Re: Error handling in XML from Peter Murray-Rust on 1997-04-19 (w3c-sgml-wg@w3.org from April 1997)

From: Peter Murray-Rust <Peter@ursus.demon.co.uk>
Date: Sat, 19 Apr 1997 13:46:43 GMT
To: w3c-sgml-wg@w3.org
Message-Id: <5805@ursus.demon.co.uk>
<?XML VERSION="1.0"?>
<FLAME/>
I hope this represents a WF and appropriate message :-) [I certainly didn't want
to be confrontational, and I deliberately used epsilon to take any value :-)]
So here are some (hopefully constructive) points to provide a meeting point.

In message <199704191012.LAA14198@mail.iol.ie> digitome@iol.ie (Digitome Ltd.) writes:
> [Peter Murray Rust]
> ><AXIOM NEGOTIABILITY="epsilon">
> >My basic tenet is that an XML document is either WF or it isn't.  If there is
> >one error, then the result is a null document.  If that isn't true then I think
> >we lose a large number of people who see XML as a robust and reliable way of
> >passing information.  
> ></AXIOM>
> 
> I do not think this is so. I think it is hugely important to say "this is
> not well formed"
> but overly spartan to then say "so fix it and try again!".
> 
OK.  But what happens to the result?  I think there are (at least) two possible
ways in which XML will be used:

human->editor/validator->XML(WWW)->parser/browser+stylesheet [->printer]

program ->XML(WWW)->parser(->robot->program)+

I have no problems with the first.  Indeed I will probably be as mad as anyone
if I download 100Kbyte of XML and the browser says 'sorry :-), goof-up on line
1.  Request better document from author'.  So it's clear there needs to be a 
mechanism for this.

*DESCRIPTION OF THE TASK:*
Answer these questions about the mailing-list message, one line each:
1. On what date was the message sent?
2. According to the quoted axiom, what is the result when a document has one error?
3. How much XML does the writer picture downloading before the browser reports a goof-up on line 1?

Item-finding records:

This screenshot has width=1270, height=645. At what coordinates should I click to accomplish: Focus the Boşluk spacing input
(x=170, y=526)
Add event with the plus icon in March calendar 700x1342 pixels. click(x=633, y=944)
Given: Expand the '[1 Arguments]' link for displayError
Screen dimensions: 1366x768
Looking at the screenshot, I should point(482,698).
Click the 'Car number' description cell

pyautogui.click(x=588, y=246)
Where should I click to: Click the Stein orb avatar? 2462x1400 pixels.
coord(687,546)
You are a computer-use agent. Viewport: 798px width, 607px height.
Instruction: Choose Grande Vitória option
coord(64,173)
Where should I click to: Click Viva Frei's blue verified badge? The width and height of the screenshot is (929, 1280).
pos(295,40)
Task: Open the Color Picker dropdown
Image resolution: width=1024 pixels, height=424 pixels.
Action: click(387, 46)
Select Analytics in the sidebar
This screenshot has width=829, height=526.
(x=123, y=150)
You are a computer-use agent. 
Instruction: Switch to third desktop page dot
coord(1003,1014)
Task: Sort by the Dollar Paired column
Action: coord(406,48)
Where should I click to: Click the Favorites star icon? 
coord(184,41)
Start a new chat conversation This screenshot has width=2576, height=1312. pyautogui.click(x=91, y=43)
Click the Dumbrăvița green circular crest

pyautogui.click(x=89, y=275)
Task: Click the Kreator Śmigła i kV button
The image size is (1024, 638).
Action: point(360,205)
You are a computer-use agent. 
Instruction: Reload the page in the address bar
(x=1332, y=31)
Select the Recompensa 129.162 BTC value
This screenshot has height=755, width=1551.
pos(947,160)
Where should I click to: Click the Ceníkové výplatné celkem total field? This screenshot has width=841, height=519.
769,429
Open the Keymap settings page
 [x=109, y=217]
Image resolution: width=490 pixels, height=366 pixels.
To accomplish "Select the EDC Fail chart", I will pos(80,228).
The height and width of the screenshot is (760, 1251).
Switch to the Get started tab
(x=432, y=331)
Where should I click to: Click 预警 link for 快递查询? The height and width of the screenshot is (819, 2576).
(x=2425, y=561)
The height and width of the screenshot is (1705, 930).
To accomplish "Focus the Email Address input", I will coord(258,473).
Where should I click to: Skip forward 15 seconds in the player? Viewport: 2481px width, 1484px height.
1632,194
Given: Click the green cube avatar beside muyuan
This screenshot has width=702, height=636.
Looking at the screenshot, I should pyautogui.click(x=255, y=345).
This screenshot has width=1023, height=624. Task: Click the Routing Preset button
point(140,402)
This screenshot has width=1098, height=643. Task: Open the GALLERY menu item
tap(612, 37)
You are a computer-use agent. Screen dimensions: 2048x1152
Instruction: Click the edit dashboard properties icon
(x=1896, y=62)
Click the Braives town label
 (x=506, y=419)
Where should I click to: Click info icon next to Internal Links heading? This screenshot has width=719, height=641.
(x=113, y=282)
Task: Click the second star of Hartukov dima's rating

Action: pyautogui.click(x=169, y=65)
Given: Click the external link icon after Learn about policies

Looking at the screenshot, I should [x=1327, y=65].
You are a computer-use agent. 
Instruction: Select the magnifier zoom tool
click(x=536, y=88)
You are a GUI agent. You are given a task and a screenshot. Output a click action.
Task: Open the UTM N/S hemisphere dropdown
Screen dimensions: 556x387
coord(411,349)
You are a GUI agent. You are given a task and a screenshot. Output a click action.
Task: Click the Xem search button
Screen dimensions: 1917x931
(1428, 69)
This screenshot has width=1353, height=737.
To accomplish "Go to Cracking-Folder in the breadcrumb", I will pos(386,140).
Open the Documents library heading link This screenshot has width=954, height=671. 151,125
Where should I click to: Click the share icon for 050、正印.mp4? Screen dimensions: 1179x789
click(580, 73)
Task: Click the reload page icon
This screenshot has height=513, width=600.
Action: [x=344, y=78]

*TASK ANSWER:*
1. Saturday, 19 April 1997
2. A null document
3. 100Kbyte